- _DIRECTIONS_:
Every record shown here needs to be repeated exactly.

####################

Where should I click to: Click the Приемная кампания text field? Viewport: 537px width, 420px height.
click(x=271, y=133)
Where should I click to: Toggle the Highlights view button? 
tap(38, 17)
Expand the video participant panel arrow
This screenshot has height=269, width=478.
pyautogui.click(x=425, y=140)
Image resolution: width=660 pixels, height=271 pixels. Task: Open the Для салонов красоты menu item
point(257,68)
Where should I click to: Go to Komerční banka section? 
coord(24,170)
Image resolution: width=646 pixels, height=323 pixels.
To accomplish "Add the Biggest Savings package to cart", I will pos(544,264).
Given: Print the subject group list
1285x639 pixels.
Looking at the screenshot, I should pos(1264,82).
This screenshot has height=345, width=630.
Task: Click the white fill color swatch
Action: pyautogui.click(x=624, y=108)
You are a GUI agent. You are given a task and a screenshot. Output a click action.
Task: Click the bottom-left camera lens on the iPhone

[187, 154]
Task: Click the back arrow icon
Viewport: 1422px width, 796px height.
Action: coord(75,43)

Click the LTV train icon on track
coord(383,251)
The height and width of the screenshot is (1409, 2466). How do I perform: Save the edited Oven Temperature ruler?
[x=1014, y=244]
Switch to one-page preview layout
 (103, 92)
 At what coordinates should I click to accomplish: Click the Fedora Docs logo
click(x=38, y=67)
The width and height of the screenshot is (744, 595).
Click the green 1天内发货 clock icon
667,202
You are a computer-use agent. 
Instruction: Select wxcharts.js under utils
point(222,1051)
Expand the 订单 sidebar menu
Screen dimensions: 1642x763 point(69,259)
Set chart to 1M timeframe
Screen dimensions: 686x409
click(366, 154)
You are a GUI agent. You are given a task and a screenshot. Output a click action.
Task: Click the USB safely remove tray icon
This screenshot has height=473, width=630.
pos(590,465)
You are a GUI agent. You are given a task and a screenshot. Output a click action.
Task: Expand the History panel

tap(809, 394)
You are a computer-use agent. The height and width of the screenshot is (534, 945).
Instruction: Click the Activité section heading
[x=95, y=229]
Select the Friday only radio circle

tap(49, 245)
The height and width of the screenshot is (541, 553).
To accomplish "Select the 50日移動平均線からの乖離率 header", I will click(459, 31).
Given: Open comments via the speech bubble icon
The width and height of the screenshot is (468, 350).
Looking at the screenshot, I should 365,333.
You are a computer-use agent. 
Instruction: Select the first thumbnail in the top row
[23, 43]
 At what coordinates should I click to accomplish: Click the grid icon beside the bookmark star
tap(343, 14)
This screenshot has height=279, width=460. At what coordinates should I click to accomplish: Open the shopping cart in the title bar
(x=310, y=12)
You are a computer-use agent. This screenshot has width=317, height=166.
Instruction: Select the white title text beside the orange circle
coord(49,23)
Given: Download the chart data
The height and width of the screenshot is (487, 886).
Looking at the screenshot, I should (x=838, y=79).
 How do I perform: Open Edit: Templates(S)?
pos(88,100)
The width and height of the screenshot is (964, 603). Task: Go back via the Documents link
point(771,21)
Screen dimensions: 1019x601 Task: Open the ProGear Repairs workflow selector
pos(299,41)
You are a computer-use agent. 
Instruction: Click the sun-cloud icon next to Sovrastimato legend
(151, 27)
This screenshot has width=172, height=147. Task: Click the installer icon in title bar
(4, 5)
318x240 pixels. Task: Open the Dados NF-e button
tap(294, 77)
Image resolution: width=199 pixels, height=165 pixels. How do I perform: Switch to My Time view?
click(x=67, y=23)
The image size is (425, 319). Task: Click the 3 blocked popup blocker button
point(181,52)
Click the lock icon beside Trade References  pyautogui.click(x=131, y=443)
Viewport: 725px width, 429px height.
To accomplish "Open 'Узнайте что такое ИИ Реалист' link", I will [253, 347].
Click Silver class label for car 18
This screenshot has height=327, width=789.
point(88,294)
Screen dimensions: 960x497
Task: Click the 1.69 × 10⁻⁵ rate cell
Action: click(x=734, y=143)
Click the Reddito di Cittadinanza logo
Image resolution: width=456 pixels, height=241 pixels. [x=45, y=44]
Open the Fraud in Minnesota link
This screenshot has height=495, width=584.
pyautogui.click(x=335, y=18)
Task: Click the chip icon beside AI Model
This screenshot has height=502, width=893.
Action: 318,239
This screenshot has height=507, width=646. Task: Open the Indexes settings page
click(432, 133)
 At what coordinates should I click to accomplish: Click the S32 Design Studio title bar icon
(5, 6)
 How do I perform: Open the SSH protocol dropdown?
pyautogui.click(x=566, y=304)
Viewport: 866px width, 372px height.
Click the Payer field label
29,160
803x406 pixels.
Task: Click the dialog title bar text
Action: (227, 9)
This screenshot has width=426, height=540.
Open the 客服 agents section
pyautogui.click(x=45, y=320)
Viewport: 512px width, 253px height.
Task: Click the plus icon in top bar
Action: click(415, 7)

####################

- _ANSWER BELOW_:
Where should I click to: Click the Приемная кампания text field? Viewport: 537px width, 420px height.
click(x=271, y=133)
Where should I click to: Toggle the Highlights view button? 
tap(38, 17)
Expand the video participant panel arrow
This screenshot has height=269, width=478.
pyautogui.click(x=425, y=140)
Image resolution: width=660 pixels, height=271 pixels. Task: Open the Для салонов красоты menu item
point(257,68)
Where should I click to: Go to Komerční banka section? 
coord(24,170)
Image resolution: width=646 pixels, height=323 pixels.
To accomplish "Add the Biggest Savings package to cart", I will pos(544,264).
Given: Print the subject group list
1285x639 pixels.
Looking at the screenshot, I should pos(1264,82).
This screenshot has height=345, width=630.
Task: Click the white fill color swatch
Action: pyautogui.click(x=624, y=108)
You are a GUI agent. You are given a task and a screenshot. Output a click action.
Task: Click the bottom-left camera lens on the iPhone

[187, 154]
Task: Click the back arrow icon
Viewport: 1422px width, 796px height.
Action: coord(75,43)

Click the LTV train icon on track
coord(383,251)
The height and width of the screenshot is (1409, 2466). How do I perform: Save the edited Oven Temperature ruler?
[x=1014, y=244]
Switch to one-page preview layout
 (103, 92)
 At what coordinates should I click to accomplish: Click the Fedora Docs logo
click(x=38, y=67)
The width and height of the screenshot is (744, 595).
Click the green 1天内发货 clock icon
667,202
You are a computer-use agent. 
Instruction: Select wxcharts.js under utils
point(222,1051)
Expand the 订单 sidebar menu
Screen dimensions: 1642x763 point(69,259)
Set chart to 1M timeframe
Screen dimensions: 686x409
click(366, 154)
You are a GUI agent. You are given a task and a screenshot. Output a click action.
Task: Click the USB safely remove tray icon
This screenshot has height=473, width=630.
pos(590,465)
You are a GUI agent. You are given a task and a screenshot. Output a click action.
Task: Expand the History panel

tap(809, 394)
You are a computer-use agent. The height and width of the screenshot is (534, 945).
Instruction: Click the Activité section heading
[x=95, y=229]
Select the Friday only radio circle

tap(49, 245)
The height and width of the screenshot is (541, 553).
To accomplish "Select the 50日移動平均線からの乖離率 header", I will click(459, 31).
Given: Open comments via the speech bubble icon
The width and height of the screenshot is (468, 350).
Looking at the screenshot, I should 365,333.
You are a computer-use agent. 
Instruction: Select the first thumbnail in the top row
[23, 43]
 At what coordinates should I click to accomplish: Click the grid icon beside the bookmark star
tap(343, 14)
This screenshot has height=279, width=460. At what coordinates should I click to accomplish: Open the shopping cart in the title bar
(x=310, y=12)
You are a computer-use agent. This screenshot has width=317, height=166.
Instruction: Select the white title text beside the orange circle
coord(49,23)
Given: Download the chart data
The height and width of the screenshot is (487, 886).
Looking at the screenshot, I should (x=838, y=79).
 How do I perform: Open Edit: Templates(S)?
pos(88,100)
The width and height of the screenshot is (964, 603). Task: Go back via the Documents link
point(771,21)
Screen dimensions: 1019x601 Task: Open the ProGear Repairs workflow selector
pos(299,41)
You are a computer-use agent. 
Instruction: Click the sun-cloud icon next to Sovrastimato legend
(151, 27)
This screenshot has width=172, height=147. Task: Click the installer icon in title bar
(4, 5)
318x240 pixels. Task: Open the Dados NF-e button
tap(294, 77)
Image resolution: width=199 pixels, height=165 pixels. How do I perform: Switch to My Time view?
click(x=67, y=23)
The image size is (425, 319). Task: Click the 3 blocked popup blocker button
point(181,52)
Click the lock icon beside Trade References  pyautogui.click(x=131, y=443)
Viewport: 725px width, 429px height.
To accomplish "Open 'Узнайте что такое ИИ Реалист' link", I will [253, 347].
Click Silver class label for car 18
This screenshot has height=327, width=789.
point(88,294)
Screen dimensions: 960x497
Task: Click the 1.69 × 10⁻⁵ rate cell
Action: click(x=734, y=143)
Click the Reddito di Cittadinanza logo
Image resolution: width=456 pixels, height=241 pixels. [x=45, y=44]
Open the Fraud in Minnesota link
This screenshot has height=495, width=584.
pyautogui.click(x=335, y=18)
Task: Click the chip icon beside AI Model
This screenshot has height=502, width=893.
Action: 318,239
This screenshot has height=507, width=646. Task: Open the Indexes settings page
click(432, 133)
 At what coordinates should I click to accomplish: Click the S32 Design Studio title bar icon
(5, 6)
 How do I perform: Open the SSH protocol dropdown?
pyautogui.click(x=566, y=304)
Viewport: 866px width, 372px height.
Click the Payer field label
29,160
803x406 pixels.
Task: Click the dialog title bar text
Action: (227, 9)
This screenshot has width=426, height=540.
Open the 客服 agents section
pyautogui.click(x=45, y=320)
Viewport: 512px width, 253px height.
Task: Click the plus icon in top bar
Action: click(415, 7)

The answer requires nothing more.